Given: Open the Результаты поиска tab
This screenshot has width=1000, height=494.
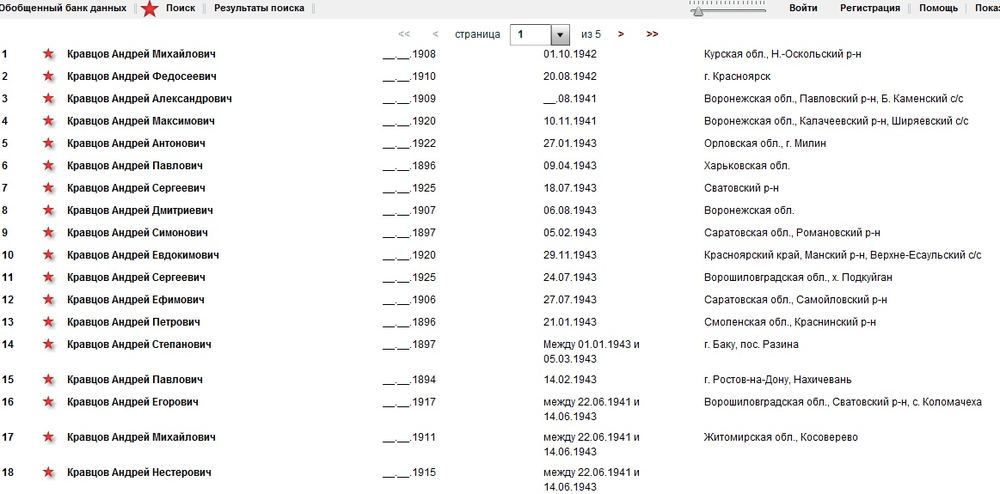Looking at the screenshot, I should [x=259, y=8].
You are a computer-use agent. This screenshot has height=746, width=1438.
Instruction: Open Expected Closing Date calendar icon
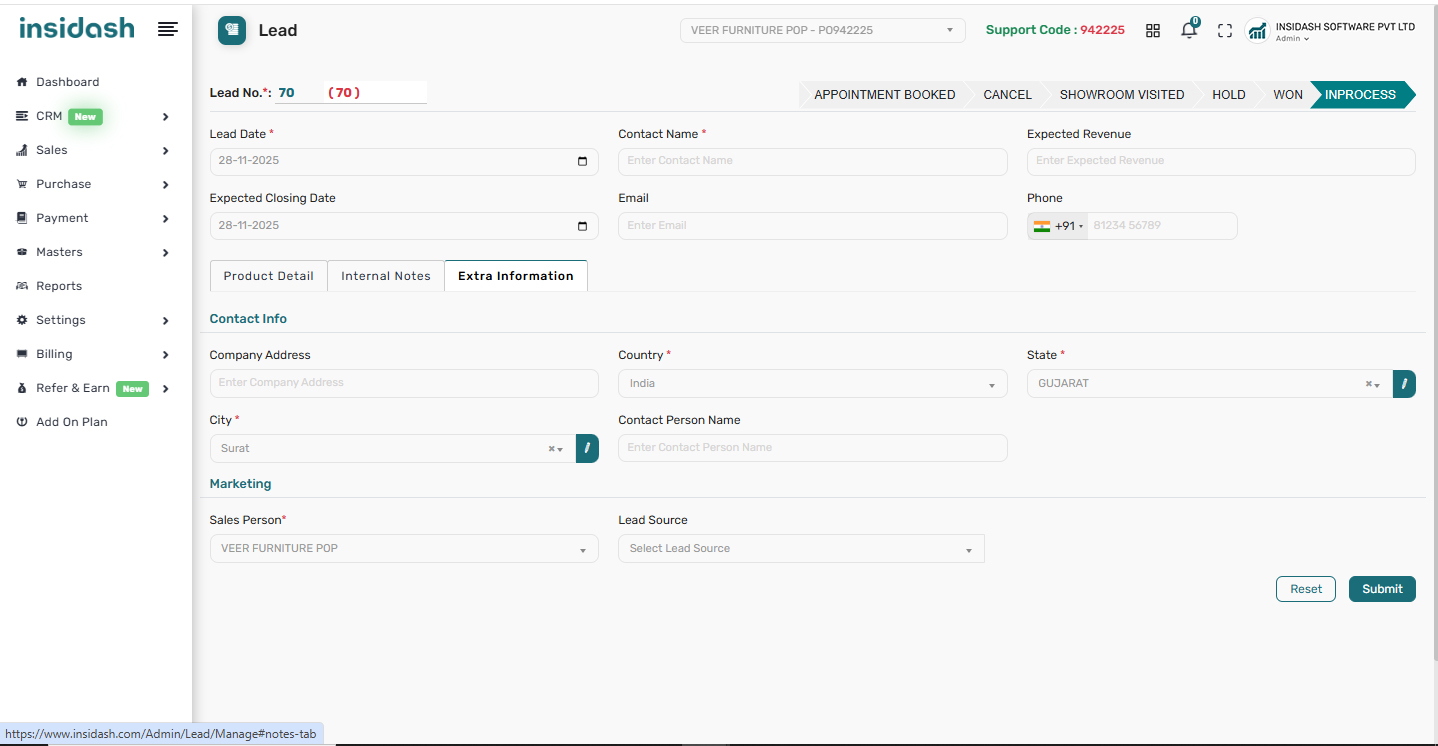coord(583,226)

======

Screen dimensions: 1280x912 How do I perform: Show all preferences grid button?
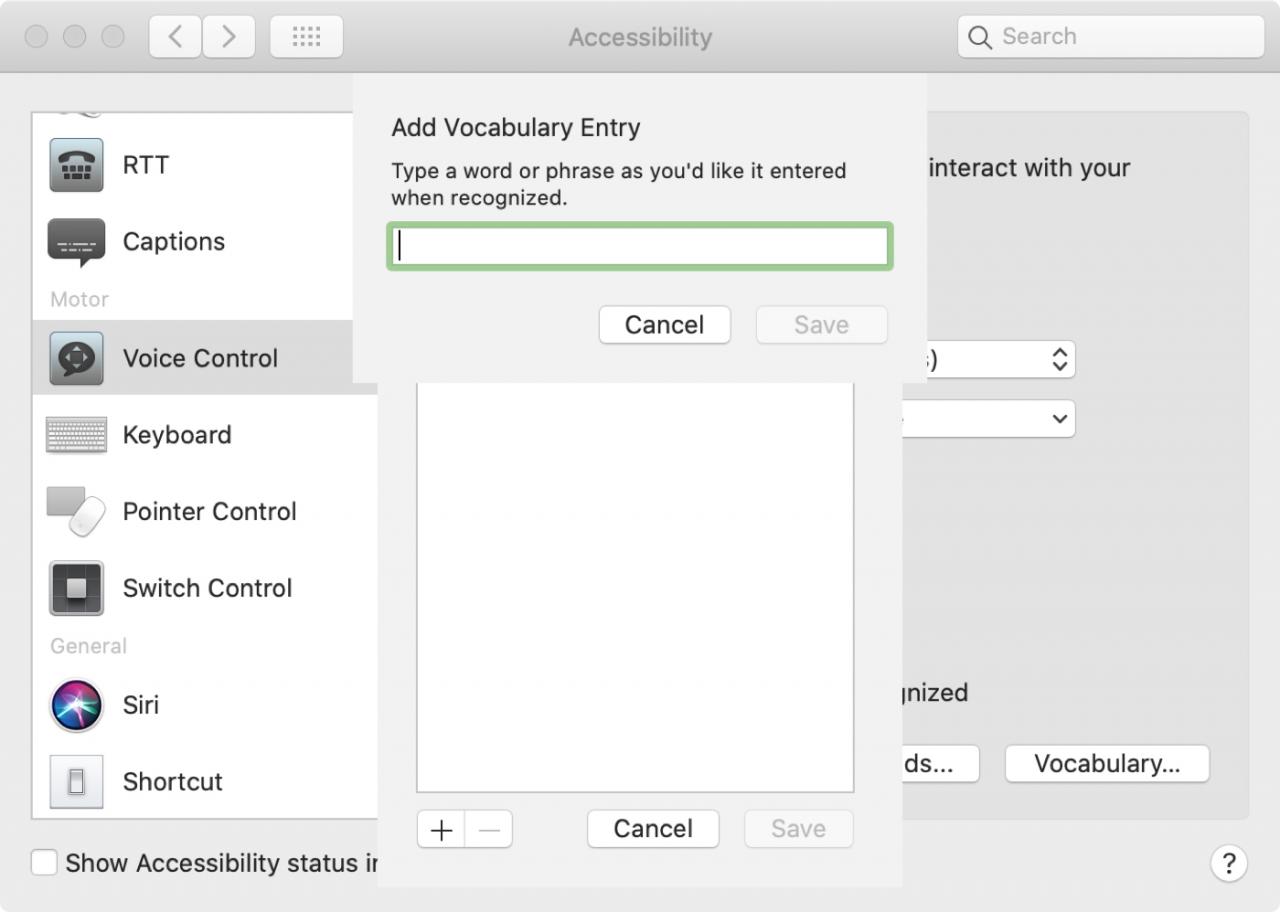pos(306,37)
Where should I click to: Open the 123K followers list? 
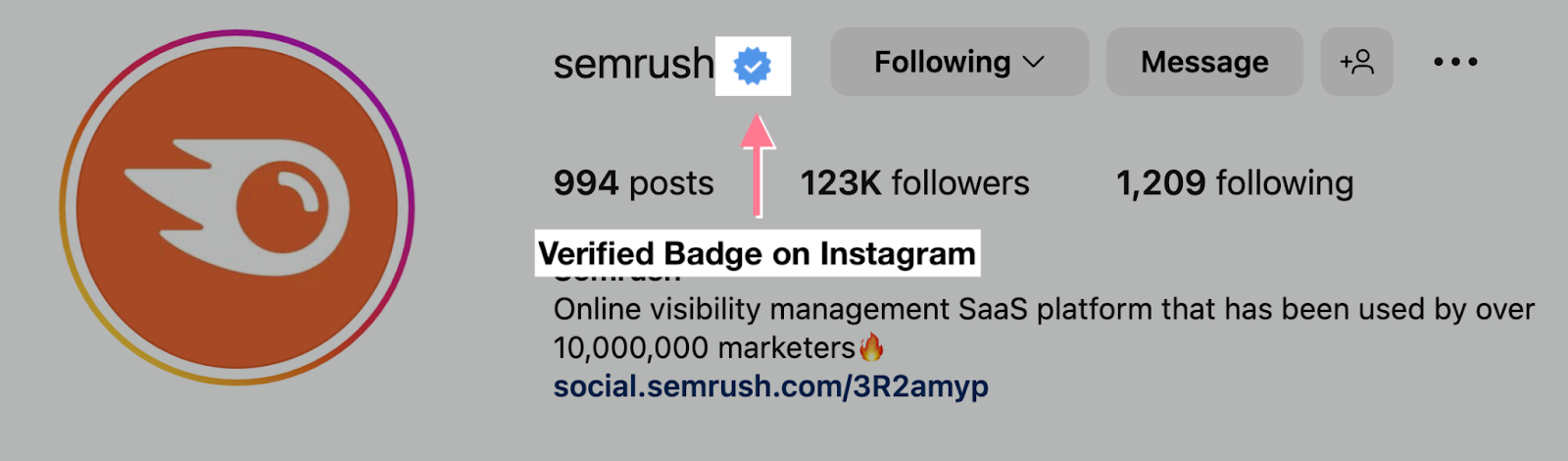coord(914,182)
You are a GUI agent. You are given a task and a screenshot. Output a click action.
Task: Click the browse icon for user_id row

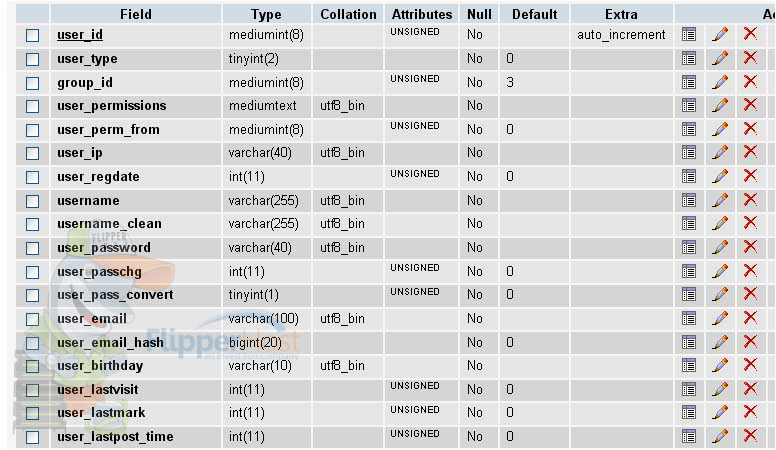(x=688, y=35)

======

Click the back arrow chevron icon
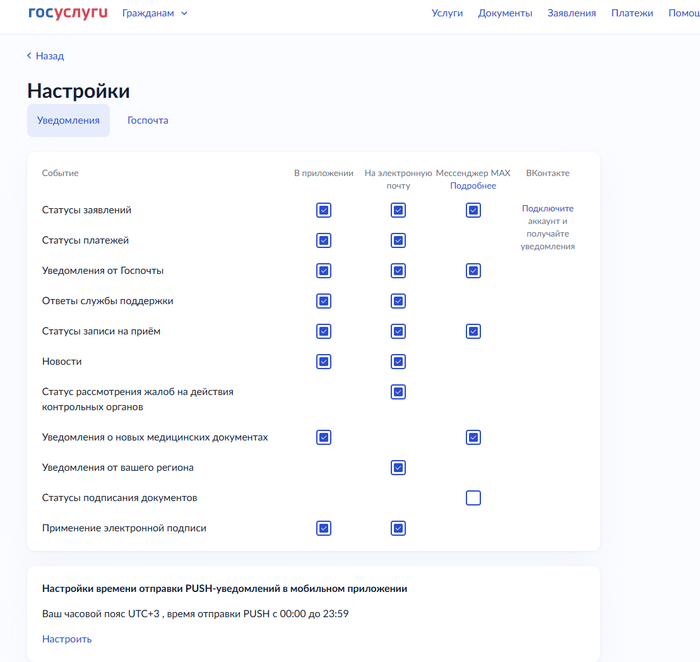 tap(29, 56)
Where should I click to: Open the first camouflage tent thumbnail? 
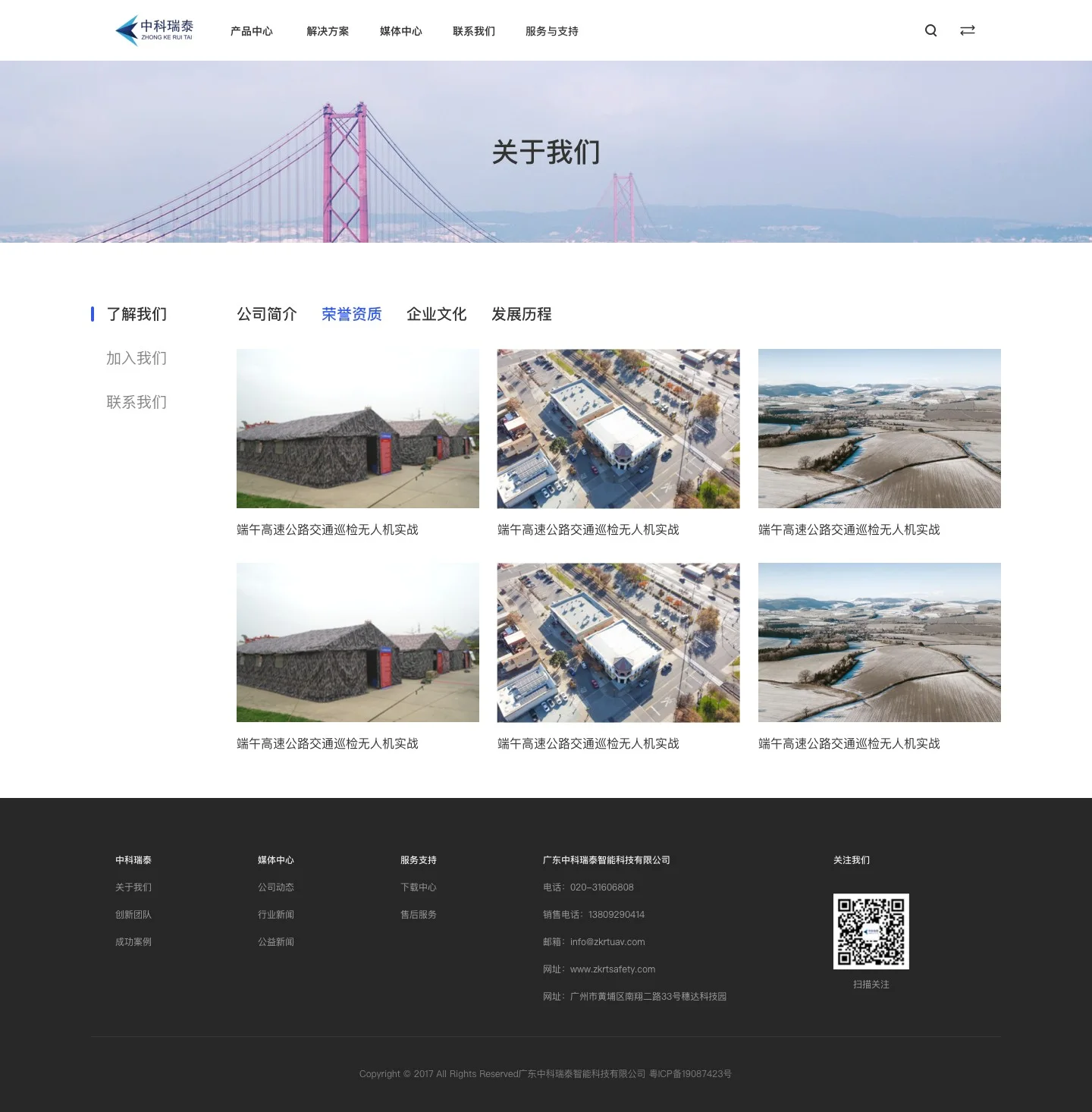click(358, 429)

======

- _TASK REQUIREMENTS_:
From the data above, pick out each line containing "agent" and copy it.

- _RESULT OF THIS EXERCISE_:
You are a computer-use agent. This screenshot has height=746, width=1438.
You are a GUI agent. You are given a task and a screenshot. Output a click action.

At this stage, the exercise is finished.